No tenía demasiado en cuenta las limitaciones. Sus viajes por la historia le habían curado de remilgos y le habían endurecido frente a las adversidades del hombre y la naturaleza… hasta cierto punto. Para su época, aquellos cananeos eran un pueblo culto y feliz. De hecho, lo eran más que la mayoría de la humanidad de cualquier lugar o tiempo.
Su trabajo era que continuara siendo así.
Mago recobró su atención.
—Por desgracia, están esos sinvergüenzas que robarían a un recién llegado inocente. No quiero que te suceda, Eborix, amigo. He acabado apreciándote a lo largo del viaje y quiero que tengas buena opinión de mi ciudad. Déjame mostrarte la posada de un cuñado mío… hermano de mi mujer más joven. Te proporcionará un buen catre y un lugar seguro para tus bienes por un precio justo.
—Te doy las gracias —contestó Everard—, pero mi idea era buscar al hombre del que me han hablado. Recuerda, su presencia me dio ánimos para venir aquí. —Sonrió—. Eso sí, si ha muerto o se ha mudado, seré feliz de aceptar tu oferta.

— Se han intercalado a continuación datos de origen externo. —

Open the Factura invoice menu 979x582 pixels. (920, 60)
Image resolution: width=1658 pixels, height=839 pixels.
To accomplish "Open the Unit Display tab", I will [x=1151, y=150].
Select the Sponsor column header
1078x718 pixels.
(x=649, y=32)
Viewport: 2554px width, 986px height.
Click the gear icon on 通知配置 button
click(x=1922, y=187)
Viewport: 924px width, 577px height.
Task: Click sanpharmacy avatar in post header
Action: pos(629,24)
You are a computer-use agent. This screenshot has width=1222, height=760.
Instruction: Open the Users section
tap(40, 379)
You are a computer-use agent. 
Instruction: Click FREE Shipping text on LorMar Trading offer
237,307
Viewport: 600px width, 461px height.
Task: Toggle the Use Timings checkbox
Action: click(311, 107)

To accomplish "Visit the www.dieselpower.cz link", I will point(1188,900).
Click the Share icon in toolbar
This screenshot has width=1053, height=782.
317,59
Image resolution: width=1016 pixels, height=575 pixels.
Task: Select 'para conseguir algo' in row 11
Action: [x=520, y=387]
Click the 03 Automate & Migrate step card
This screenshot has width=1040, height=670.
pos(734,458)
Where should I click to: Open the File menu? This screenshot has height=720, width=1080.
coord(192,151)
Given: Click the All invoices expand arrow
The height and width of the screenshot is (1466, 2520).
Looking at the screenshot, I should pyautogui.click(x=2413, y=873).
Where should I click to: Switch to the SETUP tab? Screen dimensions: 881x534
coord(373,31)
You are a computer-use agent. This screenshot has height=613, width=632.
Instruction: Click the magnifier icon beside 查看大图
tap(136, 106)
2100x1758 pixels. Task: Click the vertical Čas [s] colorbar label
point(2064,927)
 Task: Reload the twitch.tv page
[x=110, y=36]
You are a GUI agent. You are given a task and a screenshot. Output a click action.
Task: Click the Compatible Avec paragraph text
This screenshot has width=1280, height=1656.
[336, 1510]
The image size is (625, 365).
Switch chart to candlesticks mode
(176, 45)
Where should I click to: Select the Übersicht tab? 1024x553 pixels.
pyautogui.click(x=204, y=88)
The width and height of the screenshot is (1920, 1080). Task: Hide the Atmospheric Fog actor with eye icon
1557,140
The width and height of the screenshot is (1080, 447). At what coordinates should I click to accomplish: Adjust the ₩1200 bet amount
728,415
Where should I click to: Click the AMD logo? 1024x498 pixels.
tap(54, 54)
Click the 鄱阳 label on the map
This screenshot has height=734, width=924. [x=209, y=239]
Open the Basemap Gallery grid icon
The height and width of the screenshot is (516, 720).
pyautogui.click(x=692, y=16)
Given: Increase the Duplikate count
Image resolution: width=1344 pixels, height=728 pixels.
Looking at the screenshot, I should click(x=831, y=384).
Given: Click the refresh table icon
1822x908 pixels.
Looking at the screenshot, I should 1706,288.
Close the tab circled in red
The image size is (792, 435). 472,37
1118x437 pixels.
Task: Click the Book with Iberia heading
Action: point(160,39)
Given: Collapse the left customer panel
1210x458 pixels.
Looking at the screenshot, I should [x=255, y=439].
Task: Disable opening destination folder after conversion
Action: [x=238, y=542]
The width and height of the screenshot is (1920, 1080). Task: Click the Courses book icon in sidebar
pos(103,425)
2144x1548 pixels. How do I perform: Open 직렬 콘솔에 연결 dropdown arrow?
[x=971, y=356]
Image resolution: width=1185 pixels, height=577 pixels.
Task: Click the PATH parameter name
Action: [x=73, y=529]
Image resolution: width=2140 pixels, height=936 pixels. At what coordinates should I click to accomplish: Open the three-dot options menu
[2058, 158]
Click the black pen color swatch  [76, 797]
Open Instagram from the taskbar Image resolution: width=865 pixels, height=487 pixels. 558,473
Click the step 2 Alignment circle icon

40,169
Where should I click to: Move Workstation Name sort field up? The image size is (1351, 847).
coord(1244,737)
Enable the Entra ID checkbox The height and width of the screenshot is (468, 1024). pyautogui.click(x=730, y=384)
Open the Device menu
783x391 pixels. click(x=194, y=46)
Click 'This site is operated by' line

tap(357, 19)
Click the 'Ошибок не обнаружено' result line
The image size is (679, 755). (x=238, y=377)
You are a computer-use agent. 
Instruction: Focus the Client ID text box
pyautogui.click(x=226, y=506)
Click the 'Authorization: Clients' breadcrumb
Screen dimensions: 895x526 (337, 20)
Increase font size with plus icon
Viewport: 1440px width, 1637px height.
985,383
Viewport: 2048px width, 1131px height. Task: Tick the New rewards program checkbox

Eso no era más que amabilidad. La impresión que se había llevado de Mago durante el viaje era que resultaba tan codicioso como cualquier otro mercader aventurero, y que tenía la esperanza de estafarle.
El capitán lo estudió un momento. A Everard se le consideraba alto en su propia época, lo que lo convertía aquí en un gigante. Una nariz rota entre los rasgos marcados contribuía a su aspecto de dureza, mientras que los ojos azules y el pelo castaño oscuro recordaban el norte salvaje. Era mejor no atosigar demasiado a Eborix.
Al mismo tiempo, su disfraz celta no era una gran sorpresa en aquel lugar cosmopolita. No sólo llegaban allí ámbar del litoral báltico, estaño de Iberia, condimentos de Arabia, madera de África, ocasionalmente productos de aún más lejos: los hombres también lo hacían.